The way the board sees it, the consumer health business will do better as a "pure consumer brand player," with its position in pain relief and cough and cold medicines. But it is the contract manufacturing operation where it sees a big chance for expansion, with "growth potential in the international metformin and opioids market."

The company's current CEO, Kjell-Erik Nordby, will take the top spot at Vistin, which will have about 140 employees and projected 2015 sales of 387 million kroner ($50 million), the company said in its announcement. It will start off with a 5-year manufacturing agreement with Weifa.
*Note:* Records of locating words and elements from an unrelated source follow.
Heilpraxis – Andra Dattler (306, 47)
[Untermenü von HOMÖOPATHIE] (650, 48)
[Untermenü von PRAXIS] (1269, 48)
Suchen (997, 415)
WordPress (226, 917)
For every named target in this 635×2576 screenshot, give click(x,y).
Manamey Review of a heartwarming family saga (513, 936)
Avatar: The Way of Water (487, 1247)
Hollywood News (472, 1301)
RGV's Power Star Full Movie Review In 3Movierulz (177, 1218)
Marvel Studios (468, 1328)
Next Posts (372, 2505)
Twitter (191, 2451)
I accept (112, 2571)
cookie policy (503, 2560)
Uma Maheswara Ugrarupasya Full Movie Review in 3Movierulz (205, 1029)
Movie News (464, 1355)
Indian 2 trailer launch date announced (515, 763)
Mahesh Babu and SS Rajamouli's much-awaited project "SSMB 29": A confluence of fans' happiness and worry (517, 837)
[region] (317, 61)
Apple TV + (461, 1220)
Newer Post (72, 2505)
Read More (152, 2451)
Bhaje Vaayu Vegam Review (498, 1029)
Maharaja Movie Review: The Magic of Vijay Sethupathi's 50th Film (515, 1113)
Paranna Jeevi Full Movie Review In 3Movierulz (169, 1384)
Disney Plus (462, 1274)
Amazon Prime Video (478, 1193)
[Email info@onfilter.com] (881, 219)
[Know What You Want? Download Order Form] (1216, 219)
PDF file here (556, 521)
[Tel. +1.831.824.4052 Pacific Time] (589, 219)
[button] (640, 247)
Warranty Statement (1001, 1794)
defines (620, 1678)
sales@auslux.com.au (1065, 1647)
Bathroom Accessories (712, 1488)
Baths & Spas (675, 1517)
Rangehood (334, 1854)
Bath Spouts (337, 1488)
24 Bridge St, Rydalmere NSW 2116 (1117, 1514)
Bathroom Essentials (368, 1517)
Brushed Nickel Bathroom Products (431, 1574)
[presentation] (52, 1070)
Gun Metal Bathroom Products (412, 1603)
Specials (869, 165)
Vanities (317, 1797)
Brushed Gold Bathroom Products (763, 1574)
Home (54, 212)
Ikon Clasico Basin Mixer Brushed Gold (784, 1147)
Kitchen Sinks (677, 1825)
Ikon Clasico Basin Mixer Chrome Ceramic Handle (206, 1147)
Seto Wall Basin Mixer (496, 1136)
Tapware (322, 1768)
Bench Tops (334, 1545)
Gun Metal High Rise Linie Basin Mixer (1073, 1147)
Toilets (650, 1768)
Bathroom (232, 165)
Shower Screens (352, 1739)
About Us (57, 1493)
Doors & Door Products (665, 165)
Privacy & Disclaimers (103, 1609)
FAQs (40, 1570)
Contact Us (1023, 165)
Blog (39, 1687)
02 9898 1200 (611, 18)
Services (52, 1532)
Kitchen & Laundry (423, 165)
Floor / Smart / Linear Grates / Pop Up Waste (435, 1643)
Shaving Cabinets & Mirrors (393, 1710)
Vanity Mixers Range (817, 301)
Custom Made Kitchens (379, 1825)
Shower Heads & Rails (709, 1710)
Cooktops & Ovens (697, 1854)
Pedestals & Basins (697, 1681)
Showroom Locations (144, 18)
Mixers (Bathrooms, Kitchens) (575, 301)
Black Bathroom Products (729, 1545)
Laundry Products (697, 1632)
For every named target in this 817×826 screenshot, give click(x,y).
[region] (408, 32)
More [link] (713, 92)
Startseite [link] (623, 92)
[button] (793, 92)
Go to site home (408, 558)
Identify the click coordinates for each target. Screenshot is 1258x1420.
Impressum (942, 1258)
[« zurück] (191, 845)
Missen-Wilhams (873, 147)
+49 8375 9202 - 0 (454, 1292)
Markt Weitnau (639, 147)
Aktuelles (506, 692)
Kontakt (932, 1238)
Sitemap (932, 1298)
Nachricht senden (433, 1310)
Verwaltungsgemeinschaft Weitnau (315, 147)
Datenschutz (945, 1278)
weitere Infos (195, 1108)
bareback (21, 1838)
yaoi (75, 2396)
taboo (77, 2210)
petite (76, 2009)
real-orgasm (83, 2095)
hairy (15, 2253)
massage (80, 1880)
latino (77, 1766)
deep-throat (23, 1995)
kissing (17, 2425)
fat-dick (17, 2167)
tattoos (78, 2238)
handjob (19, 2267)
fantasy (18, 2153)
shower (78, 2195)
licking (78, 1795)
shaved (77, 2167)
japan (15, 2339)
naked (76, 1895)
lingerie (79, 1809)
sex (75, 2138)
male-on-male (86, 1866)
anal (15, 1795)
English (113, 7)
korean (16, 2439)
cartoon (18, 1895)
Contract manufacturers have seen the potential for growth as large drugmakers downsize their own manufacturing networks to save money. There has also been quite a bit of M&A action in the CMO field, and while Weifa did not mention that possibility, a separate company would make that kind of deal much easier.

Patheon, which is part of DPx Holdings, has been particularly aggressive. Just this month the large CMO announced deals to buy U.S. companies IRIX Pharmaceuticals, a specialist in difficult-to-manufacture APIs, and Agere Pharmaceuticals, a specialist in bioavailability. Among other deals in the category, Baring Private Equity Asia laid out about $668 million in November to buy Bushu Pharmaceuticals, Japan's largest CMO, from Tokio Marine Capital.

Others are growing organically. China's WuXi PharmaTech ($WX) intends to spend about $200 million on capital projects for its CMO operations, including spending about $40 million on two plants in Philadelphia and expanding a plant in China.